From: David Farber <dave () farber net>
Date: Thu, 14 Jun 2001 12:22:09 -0400




Date: Thu, 14 Jun 2001 08:53:21 -0700
To: farber () cis upenn edu
From: Bob Hinden <hinden () iprg nokia com>
Subject: Fwd: UNIVAC turns 50


Subject:      UNIVAC turns 50

** The Univac Turns 50

Look at what a half-century has wrought. It was 50 years ago
today that the famed Univac, widely considered the first
commercial computer, made its public debut during a dedication at
the U.S. Census Bureau. At the time, proponents assured the world
that computers would give us shorter workweeks and paperless
offices. But there's no disputing the impact the subsequent
computer revolution has had on business and, more recently, life
away from work.

The first implications of the widespread influence Univac and its
offspring would have came in the fall of 1952, when the fifth
Univac machine correctly predicted Dwight Eisenhower's landslide
victory over Adlai Stevenson. CBS News chose not to reveal that
prediction until it had been verified by a hand count, but the
implications were clear. Computers were on the verge of
transforming the way we accessed information.

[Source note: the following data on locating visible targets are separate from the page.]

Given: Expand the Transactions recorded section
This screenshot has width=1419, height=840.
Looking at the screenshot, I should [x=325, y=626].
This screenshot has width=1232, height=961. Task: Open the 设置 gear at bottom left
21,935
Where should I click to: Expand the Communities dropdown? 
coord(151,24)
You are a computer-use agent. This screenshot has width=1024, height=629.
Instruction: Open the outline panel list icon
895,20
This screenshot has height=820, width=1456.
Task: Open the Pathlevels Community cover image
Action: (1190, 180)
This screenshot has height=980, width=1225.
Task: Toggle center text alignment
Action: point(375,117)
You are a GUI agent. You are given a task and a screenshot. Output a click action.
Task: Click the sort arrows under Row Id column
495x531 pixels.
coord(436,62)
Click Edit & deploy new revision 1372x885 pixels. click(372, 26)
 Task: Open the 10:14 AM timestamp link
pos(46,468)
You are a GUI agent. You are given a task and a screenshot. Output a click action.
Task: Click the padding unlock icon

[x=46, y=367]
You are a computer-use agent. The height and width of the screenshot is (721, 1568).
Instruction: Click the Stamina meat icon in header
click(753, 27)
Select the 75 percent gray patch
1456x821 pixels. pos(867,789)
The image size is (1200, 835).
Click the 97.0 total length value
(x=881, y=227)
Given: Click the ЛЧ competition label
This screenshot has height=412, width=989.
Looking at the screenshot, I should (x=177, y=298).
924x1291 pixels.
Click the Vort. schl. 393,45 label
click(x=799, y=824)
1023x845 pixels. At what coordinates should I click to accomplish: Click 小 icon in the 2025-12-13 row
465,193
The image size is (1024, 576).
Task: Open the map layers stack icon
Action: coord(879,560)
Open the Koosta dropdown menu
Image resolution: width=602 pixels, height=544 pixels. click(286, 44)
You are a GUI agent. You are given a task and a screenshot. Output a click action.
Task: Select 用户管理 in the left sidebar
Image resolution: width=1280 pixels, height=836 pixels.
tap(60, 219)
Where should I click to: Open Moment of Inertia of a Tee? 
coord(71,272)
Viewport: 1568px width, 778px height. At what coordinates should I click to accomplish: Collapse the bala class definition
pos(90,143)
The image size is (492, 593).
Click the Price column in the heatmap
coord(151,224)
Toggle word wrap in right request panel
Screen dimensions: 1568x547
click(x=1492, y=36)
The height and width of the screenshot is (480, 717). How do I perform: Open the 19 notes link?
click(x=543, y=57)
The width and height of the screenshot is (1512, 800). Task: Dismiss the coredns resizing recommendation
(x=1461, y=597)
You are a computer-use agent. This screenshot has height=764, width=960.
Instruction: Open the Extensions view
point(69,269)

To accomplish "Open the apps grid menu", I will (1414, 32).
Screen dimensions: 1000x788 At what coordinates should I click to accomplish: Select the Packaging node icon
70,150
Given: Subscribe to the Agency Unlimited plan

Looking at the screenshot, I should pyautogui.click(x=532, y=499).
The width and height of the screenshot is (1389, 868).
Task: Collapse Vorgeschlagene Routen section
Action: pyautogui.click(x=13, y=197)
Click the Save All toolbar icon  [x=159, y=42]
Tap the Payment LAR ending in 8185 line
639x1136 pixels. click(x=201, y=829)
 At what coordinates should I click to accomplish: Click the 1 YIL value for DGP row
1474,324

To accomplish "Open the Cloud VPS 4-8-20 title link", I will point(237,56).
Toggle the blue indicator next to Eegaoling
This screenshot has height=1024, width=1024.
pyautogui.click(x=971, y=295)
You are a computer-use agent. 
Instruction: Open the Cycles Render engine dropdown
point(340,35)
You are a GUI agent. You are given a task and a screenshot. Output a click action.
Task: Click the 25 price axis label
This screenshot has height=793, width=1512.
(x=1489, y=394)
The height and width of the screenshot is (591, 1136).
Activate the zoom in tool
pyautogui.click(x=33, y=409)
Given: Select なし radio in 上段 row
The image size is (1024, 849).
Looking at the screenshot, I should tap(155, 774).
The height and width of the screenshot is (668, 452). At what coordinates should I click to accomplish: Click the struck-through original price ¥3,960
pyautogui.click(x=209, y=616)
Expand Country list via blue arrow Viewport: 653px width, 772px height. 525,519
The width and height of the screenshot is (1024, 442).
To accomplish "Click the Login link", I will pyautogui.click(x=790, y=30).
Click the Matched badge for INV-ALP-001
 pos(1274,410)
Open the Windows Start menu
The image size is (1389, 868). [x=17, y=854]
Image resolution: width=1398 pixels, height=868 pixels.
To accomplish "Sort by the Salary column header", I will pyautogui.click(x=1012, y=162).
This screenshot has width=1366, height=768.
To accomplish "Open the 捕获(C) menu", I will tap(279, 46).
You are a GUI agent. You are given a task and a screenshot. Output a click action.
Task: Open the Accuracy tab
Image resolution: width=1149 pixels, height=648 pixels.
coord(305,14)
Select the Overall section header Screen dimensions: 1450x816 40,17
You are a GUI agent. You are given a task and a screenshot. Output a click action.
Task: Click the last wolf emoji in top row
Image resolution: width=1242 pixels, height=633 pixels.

After delivering the first seven Univacs to government agencies,
Remington Rand (now Unisys Corp.) made its first private-industry
sale to General Electric Co. in 1954. Shortly thereafter, GE
revealed that by using its Univac to automate payroll, it was
able to reassign a large number of payroll clerks to other
positions within the company. In all, Remington Rand sold 46
Univacs, which, given the then-enormous price tag of $1 million
to $1.5 million, was considered mass production at the time. "It
was really the beginning of the computer industry," says computer
historian George Gray, a systems programmer for the State of
Georgia who writes the Unisys History Newsletter.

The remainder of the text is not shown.